Stored items:
*** Begin section ***
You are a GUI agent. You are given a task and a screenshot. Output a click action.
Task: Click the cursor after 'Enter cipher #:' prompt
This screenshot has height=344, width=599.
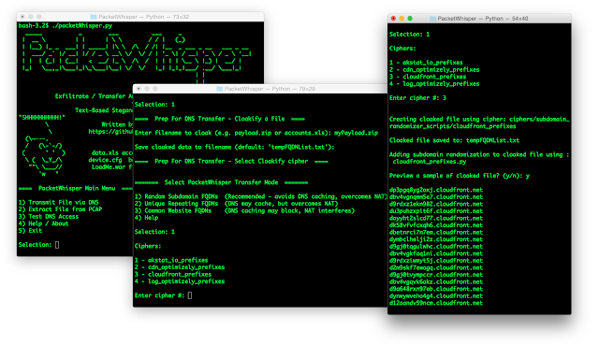point(190,295)
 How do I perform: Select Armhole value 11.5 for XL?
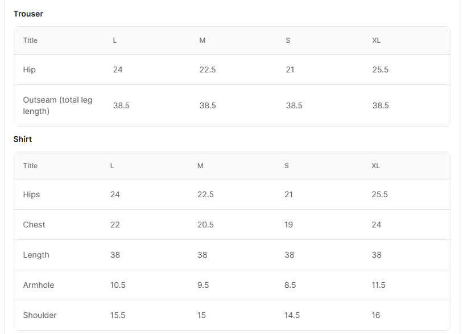click(379, 285)
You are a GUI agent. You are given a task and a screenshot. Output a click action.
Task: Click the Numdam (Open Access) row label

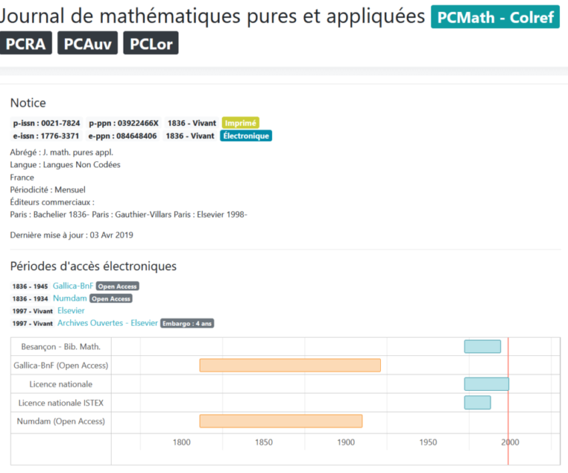click(61, 421)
*** End section ***
WHAT THE TASK ASKS: Copy each of the entries above precisely, and drop whatever pictures they hold.

ANSWER SPACE:
You are a GUI agent. You are given a task and a screenshot. Output a click action.
Task: Click the cursor after 'Enter cipher #:' prompt
This screenshot has height=344, width=599.
point(190,295)
 How do I perform: Select Armhole value 11.5 for XL?
click(379, 285)
You are a GUI agent. You are given a task and a screenshot. Output a click action.
Task: Click the Numdam (Open Access) row label

click(61, 421)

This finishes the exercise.